People always want to be on the safe side. They tend to get out a loan for less amount and they prefer to receive higher rent as this will make them feel a bit more comfortable and secure. They can pay off the mortgage, however, the issue lies on the investor just buying to accumulate rent. In reality – you are not really buying an asset which you expect to multiply in value.
As you can see – the higher your yield, the higher your risk as well plus the capital growth potential is lessened. In such case, both yield and growth seem to be mutually exclusive of each other.
But rental yield is much of a less indicator for a good investment property though they benefit cash flow.
Even if capital growth is what you’re pursuing – it’s the rental yield that you want eventually. This is because you want to take advantage of the passive income you gain from renting out these properties.

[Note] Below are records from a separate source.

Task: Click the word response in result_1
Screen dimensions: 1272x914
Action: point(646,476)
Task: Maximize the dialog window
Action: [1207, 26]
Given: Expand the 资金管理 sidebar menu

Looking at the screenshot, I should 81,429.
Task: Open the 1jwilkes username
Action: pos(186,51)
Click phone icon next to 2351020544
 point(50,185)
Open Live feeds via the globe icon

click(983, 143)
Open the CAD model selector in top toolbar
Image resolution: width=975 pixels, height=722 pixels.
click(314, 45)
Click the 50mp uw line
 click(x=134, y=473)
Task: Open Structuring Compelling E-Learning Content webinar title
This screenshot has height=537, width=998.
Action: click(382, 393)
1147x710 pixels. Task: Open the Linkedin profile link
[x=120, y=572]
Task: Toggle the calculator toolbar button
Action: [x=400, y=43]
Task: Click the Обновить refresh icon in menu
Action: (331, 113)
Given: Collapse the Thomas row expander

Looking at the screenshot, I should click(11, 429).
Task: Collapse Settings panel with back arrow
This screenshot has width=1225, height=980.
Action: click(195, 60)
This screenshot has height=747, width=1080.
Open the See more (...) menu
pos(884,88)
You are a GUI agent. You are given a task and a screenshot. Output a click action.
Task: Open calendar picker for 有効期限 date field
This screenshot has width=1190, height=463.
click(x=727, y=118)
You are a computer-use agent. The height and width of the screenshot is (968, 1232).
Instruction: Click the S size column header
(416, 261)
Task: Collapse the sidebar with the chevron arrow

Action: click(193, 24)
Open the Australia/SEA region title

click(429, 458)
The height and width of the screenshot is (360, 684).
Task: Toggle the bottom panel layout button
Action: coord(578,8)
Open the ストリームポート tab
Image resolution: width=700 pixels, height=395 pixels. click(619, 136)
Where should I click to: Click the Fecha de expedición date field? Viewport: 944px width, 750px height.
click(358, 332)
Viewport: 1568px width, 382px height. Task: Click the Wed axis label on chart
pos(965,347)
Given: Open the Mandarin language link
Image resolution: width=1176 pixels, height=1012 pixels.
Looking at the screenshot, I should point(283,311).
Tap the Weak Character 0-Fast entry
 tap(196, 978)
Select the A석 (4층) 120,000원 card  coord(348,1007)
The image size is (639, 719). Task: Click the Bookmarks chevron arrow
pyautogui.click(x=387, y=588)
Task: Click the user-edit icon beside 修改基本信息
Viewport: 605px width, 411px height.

It is best to pursue capital growth as you begin your investment accumulation path. But towards the end, you may want to give up the debt obligation so then you may give up the rents. But this is not always the case since a few do not have much equity so they depend on the early rent returns they can get hold of.
Most of the time, the people who invest for the purpose of having cash flow never actually creates the financial freedom they want.
It is said that one can’t save his way to wealth. This implies that capital growth should be the primary goal of every property investor and not cash flow at all, not in the short-term at any rate unless an ample huge asset base has been made.
Sadly, this is how Australian property investment operates – it’s certainly not a cash cow. By all means, cash flow is vital to allow you to play in the game, but of course, what keeps you out of rat race is the capital growth.
Do Not Buy Property for Depreciation and Tax Reasons
Our suggestion is this: Never buy an investment property (especially if off the plan) just for tax and depreciation reasons.
In simple math – you have to spend one dollar to retrieve the maximum 47 cents or whichever is the present tax rate. This is certainly not sound.
In case you’re not using capital growth as the main reason for buying a property – then why should you lose 53 cents for every dollar that you’d be spending?
If you check off the plan sales in both Brisbane and Melbourne – you may find that some have lost cash on the second resale within the past 10 years. And some were even on a losing stance. This means it’s costly to pay to have some good depreciation advantages.
A big number of first-time investors are drawn in buying an investment property, off the plan apartments for one, due to depreciation reasons.
Most of these investors were lured by some cunning salespeople who are saying that they must buy properties for their tax and depreciation benefits.
But this should just be a bonus. You should do property investing primarily for the growth potential before you even worry about any tax results.
You wouldn’t buy off the plan for depreciation either – put together that investment first and then ensure you maximize the depreciation you can have after the purchase.
Buying an investment property entails a number of considerations on your part. It is worth to note though that your decision must do good for your risk profile, personal investment goals and your current condition.
Is it affordable for you to buy an investment property and hold on to it? It is definitely unreasonable to purchase an investment property if the costs of holding on to it will have unfavourable effects on your current lifestyle and monthly cash flow.
As a general rule, you must thoroughly think about your personal financial status plus it’s best to discuss this with a qualified and competent financial adviser before you plunge into any major investment decision.
Inevitably, there are several factors to think about when making that investment property purchase, and so far, – we’ve only just began.